Os condomínios e a cidade

Os condomínios e a cidade

Angélica Arbex

23 Maio 2016 | 15h47

Quantas paisagens diferentes cabem dentro da cidade de São Paulo? Em um recente mapeamento dos condomínios da cidade encontrei panoramas bastante distintos entre uma e outra região que compartilho aqui com vocês.

Quantidade de condomínios da cidade, valor médio que o paulistano paga de condomínio, empreendimentos novos entregues todo ano, regiões mais e menos verticalizadas… Números, números, números da  cidade que mais se verticaliza no país.

O valor médio da cota condominial de 2016 é de R$ 761,00, existem importantes diferenças no valor pago nas regiões da cidade, veja o quadro completo:

Cota (Sem fonte)

falamos aqui sobre os principais fatores que definem o orçamento condominial e consequentemente o valor da cota paga por cada unidade, mas a região tem impacto direto também.

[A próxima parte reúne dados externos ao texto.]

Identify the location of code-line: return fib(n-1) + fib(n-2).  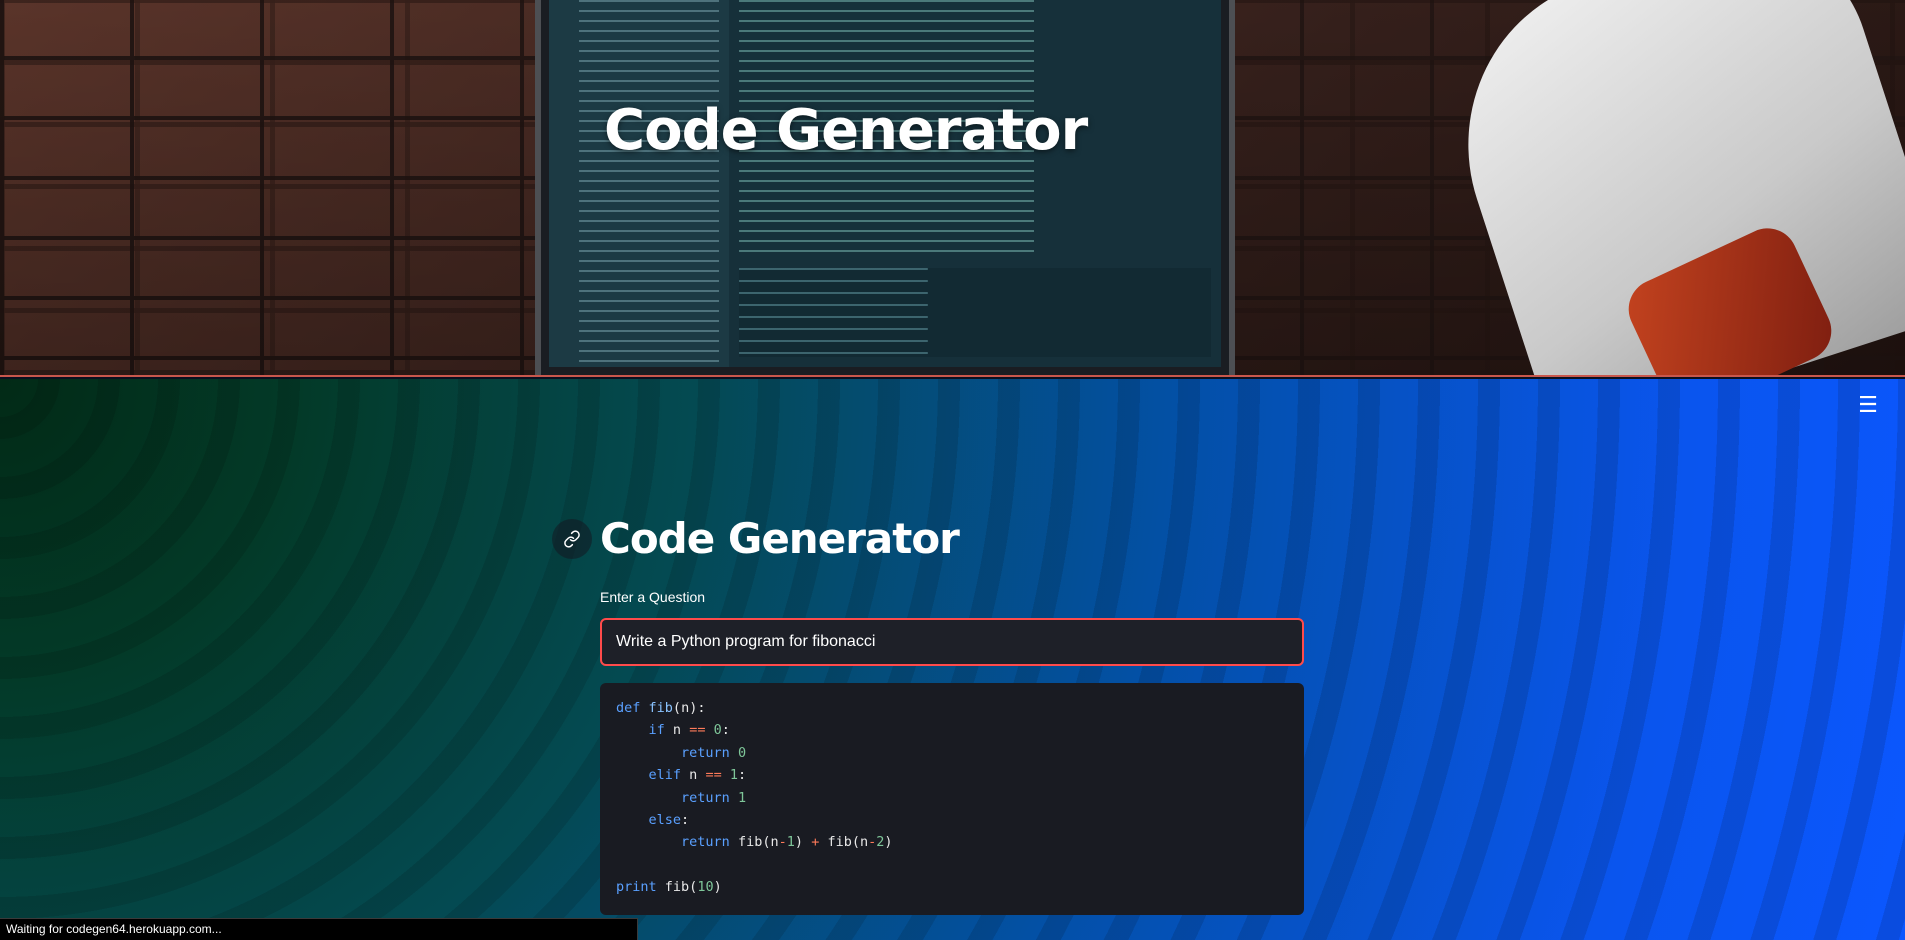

Os bairros definem valor médio do custo de mão-de-obra, perfil de fornecedores locais e padrão construtivo de condomínios. O infográfico apresenta as diferenças na cidade e a comparação com outras regiões monitoradas e importantes do Estado como o Litoral, a região de Campinas e o ABC.

A cidade não se verticalizou de forma proporcional, as Zonas Sul e Oeste lideram a concentração de condomínios e nestas regiões estão os bairros que se verticalizaram primeiro. Higienópolis, Cerqueira César, Moema, Jardim Paulista regiões centrais, áreas nobres, valorizadas sem terrenos para novos empreendimentos. Os antigões têm desafios importantes em sua pauta: conservar e valorizar os empreendimentos e manter o valor de m² da região no valor de venda destes imóveis. Do outro lado da cidade,  bairros que tiveram uma verticalização recente e acelerada transformaram  regiões inteiras. Tatuapé, Vila Leopoldina,  Tucuruvi abrigam superempreendimentos com diversos equipamentos de lazer,  prática de esportes e áreas para convivência levando o jeito de viver vertical para regiões sem essa tradição.

Região

São Paulo recebe aproximadamente 400 novos empreendimentos por ano. Em 2011 foram 412; já em  2015, 355 que se somam aos 20 mil empreendimentos em operação e vão desenhando a paisagem urbana. Entender a cidade e criar o novo jeito de conviver com tantos cenários diferentes é um desafio e tanto. Mesmo nestes tempos mais difíceis, a cidade continua crescendo pra cima, a cada novo lançamento mais histórias sendo criadas e contadas. A cada nova entrega, esse ano serão 283, mais gente realizando sonhos, compartilhando espaços, mudando, ajudando a  desenvolver novas regiões, criando novos laços e confirmando a nossa vocação de viver vertical.